▶ **Problem details**: Scan the entries below and report only how many lines contain "object".

▶ **Exercise material**:
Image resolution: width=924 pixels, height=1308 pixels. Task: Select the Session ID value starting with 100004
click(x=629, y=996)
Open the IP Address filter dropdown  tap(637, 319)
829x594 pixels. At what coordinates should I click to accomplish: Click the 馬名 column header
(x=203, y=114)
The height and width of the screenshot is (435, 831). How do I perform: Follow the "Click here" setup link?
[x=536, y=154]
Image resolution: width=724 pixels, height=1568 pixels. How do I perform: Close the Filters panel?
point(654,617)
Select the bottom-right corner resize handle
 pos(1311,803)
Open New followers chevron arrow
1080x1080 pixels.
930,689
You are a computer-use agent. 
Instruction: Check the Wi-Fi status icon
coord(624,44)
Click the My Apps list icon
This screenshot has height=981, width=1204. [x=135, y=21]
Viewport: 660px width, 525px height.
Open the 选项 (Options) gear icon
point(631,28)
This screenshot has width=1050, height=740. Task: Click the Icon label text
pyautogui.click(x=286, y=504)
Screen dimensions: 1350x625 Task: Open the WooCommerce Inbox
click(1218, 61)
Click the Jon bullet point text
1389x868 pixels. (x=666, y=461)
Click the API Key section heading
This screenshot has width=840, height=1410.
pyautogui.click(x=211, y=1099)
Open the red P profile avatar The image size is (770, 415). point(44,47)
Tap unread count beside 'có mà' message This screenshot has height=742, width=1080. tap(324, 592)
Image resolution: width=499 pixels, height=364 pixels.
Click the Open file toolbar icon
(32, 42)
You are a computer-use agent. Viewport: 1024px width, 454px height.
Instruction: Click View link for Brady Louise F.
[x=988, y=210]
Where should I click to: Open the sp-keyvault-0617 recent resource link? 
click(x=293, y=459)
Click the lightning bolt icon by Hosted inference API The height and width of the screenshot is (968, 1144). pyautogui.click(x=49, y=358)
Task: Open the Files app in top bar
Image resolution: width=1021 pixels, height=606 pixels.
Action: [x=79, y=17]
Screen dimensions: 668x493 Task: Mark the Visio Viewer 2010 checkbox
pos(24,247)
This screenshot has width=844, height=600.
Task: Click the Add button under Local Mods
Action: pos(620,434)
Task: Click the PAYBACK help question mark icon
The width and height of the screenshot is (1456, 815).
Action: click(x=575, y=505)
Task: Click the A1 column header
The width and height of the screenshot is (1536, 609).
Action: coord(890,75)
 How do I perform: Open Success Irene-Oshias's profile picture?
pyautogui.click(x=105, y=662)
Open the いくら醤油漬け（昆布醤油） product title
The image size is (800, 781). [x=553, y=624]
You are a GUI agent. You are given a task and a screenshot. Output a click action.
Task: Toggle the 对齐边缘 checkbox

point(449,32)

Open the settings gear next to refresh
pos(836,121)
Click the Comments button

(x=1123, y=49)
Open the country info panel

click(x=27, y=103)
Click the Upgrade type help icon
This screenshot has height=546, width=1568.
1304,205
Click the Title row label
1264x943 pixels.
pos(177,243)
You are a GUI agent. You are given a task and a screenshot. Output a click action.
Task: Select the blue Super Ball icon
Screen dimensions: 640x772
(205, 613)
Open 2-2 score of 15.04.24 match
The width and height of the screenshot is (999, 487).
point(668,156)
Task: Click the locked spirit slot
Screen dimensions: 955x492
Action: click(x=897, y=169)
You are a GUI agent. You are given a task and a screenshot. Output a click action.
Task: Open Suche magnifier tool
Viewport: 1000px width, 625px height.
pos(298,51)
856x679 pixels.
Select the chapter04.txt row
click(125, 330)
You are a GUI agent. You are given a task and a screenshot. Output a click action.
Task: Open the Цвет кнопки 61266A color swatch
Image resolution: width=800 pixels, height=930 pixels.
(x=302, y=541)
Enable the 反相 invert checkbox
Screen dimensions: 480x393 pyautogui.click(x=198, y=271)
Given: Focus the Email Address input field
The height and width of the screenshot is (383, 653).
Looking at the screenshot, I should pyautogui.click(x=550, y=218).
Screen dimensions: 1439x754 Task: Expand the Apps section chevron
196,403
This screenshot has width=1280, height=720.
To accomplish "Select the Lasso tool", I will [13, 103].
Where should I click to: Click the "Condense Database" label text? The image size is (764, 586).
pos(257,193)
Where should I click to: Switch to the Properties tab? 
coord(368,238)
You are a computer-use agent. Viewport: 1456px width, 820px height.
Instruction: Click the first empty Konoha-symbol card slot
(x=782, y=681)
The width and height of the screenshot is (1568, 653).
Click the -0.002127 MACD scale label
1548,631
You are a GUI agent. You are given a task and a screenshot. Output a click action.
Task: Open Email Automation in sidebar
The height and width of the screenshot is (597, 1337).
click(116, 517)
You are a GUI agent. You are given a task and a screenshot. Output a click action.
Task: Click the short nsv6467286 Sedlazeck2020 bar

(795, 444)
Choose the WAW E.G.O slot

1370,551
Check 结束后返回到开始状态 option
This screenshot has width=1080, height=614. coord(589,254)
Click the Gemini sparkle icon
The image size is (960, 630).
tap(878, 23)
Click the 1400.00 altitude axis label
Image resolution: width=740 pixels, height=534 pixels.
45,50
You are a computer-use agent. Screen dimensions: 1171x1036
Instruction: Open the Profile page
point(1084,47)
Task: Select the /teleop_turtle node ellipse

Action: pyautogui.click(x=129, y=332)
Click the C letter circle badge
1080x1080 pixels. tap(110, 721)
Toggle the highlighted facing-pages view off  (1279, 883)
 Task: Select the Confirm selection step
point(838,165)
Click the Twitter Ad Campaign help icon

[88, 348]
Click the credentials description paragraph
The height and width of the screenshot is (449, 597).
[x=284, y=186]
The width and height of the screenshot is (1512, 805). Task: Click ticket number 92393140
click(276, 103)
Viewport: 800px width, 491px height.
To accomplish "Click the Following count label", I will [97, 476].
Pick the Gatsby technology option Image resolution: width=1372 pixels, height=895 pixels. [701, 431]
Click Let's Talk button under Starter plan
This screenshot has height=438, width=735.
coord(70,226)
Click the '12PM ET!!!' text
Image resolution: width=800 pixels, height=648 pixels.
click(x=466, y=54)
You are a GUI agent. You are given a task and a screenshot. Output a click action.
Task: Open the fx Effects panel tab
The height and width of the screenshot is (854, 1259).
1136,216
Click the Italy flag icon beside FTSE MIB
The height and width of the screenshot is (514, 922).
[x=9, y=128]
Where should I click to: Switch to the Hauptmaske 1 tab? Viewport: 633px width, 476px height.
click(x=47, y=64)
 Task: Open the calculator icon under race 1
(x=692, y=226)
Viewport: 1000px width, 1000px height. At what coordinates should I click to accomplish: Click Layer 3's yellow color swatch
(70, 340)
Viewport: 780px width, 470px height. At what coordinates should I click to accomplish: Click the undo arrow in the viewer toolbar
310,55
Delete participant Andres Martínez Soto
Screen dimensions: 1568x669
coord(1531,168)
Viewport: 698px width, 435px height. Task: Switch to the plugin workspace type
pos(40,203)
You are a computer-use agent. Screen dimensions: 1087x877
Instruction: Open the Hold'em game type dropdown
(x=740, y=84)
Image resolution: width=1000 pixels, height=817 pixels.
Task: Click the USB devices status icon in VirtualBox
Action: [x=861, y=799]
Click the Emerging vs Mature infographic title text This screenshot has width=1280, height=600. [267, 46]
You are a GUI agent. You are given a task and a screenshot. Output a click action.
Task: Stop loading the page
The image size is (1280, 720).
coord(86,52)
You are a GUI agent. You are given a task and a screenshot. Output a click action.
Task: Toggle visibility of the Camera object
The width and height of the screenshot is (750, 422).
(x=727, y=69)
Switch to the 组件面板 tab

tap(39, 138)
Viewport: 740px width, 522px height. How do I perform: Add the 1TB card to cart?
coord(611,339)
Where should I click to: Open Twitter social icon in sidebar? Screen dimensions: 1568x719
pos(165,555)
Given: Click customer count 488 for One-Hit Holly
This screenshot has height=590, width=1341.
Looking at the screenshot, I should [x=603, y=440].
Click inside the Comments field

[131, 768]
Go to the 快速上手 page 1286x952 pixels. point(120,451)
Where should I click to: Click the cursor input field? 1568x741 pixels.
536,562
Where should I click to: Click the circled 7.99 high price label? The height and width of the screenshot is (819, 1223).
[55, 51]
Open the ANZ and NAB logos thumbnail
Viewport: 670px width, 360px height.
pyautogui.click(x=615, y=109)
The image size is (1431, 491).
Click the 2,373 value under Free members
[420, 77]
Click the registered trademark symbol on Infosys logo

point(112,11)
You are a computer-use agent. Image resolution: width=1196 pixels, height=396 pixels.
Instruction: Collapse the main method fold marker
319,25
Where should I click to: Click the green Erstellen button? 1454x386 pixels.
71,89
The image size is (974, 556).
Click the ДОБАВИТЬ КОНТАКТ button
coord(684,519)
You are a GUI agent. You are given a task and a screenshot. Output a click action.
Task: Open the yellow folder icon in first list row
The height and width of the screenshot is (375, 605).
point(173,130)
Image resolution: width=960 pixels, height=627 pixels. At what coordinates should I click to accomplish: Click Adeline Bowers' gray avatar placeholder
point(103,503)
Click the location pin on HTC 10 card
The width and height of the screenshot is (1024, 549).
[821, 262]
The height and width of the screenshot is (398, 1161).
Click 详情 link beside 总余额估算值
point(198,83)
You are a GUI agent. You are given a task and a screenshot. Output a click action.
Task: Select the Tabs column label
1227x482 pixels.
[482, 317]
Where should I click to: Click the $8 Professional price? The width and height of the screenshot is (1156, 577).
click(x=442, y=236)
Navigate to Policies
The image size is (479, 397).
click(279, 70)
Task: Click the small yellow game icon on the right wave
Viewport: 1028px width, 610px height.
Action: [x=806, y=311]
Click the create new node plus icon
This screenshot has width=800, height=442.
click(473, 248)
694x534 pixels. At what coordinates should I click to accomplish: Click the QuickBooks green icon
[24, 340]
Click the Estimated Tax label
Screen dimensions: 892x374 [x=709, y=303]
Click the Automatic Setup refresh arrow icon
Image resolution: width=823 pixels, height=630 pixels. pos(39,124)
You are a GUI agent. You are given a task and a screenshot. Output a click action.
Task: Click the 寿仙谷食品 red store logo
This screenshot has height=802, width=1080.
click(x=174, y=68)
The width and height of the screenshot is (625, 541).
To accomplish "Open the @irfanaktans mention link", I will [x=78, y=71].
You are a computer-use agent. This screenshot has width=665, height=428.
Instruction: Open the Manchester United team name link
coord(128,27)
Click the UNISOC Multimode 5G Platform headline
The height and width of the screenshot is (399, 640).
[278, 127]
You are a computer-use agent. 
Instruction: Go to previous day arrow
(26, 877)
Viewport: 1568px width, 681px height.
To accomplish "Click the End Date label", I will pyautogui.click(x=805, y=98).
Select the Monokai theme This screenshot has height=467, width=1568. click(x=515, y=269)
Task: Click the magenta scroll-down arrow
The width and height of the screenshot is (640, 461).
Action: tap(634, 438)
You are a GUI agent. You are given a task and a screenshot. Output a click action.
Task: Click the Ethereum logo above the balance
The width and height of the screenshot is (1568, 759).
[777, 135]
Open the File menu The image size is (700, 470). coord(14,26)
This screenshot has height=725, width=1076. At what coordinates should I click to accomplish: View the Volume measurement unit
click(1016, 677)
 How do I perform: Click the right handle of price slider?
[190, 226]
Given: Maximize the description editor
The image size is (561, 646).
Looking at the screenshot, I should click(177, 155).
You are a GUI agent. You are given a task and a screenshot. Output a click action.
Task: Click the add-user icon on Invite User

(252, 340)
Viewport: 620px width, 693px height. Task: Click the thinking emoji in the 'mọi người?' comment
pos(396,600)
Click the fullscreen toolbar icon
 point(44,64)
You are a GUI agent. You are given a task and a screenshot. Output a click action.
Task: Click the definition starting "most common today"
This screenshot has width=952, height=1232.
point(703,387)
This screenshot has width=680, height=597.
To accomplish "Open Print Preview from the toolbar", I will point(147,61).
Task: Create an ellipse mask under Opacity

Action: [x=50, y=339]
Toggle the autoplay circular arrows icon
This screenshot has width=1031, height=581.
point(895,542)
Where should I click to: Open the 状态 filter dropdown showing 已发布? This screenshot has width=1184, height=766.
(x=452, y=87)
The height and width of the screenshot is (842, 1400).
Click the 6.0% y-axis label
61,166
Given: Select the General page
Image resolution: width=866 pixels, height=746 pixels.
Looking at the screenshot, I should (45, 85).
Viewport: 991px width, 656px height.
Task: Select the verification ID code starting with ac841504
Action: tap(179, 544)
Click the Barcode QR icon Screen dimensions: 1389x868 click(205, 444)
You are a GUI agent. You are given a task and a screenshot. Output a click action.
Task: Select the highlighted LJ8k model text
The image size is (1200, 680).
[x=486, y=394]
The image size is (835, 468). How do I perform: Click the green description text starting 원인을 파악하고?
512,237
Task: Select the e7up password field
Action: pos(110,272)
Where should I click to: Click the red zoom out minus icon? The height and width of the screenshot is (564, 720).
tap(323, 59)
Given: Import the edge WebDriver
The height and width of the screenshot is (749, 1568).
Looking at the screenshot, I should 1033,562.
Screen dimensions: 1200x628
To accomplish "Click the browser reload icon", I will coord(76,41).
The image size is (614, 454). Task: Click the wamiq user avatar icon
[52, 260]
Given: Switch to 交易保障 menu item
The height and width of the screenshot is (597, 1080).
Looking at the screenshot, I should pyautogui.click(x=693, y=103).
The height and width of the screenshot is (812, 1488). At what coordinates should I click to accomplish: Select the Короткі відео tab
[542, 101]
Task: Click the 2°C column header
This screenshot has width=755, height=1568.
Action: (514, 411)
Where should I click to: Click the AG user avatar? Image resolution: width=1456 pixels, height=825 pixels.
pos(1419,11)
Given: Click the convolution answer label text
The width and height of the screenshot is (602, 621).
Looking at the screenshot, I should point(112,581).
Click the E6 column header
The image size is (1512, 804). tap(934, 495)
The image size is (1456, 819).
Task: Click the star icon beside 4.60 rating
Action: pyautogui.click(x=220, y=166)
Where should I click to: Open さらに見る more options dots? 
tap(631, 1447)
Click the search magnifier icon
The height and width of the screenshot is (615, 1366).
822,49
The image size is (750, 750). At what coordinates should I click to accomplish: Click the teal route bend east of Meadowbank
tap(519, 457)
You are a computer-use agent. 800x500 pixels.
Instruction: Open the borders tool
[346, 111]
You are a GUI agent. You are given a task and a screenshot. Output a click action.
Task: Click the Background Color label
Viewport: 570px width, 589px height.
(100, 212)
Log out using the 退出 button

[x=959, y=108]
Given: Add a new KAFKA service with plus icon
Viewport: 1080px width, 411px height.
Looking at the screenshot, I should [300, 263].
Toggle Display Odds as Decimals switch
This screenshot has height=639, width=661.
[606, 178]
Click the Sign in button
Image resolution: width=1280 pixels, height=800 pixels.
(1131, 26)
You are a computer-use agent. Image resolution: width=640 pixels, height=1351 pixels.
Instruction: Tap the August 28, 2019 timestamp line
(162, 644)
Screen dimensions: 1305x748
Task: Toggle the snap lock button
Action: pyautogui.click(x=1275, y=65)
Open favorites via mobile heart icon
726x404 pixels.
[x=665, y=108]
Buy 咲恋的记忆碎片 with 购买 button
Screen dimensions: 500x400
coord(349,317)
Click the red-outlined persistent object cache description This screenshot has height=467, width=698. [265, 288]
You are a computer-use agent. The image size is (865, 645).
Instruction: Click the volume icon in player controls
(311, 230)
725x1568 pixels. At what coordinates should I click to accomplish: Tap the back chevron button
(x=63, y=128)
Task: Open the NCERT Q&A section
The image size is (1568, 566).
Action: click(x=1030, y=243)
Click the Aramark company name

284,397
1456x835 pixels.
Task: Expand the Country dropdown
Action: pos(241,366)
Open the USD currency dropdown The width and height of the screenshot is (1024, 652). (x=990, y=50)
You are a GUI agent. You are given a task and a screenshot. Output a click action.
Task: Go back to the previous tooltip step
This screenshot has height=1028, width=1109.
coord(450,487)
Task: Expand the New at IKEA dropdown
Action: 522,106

▶ **Task solution**: 2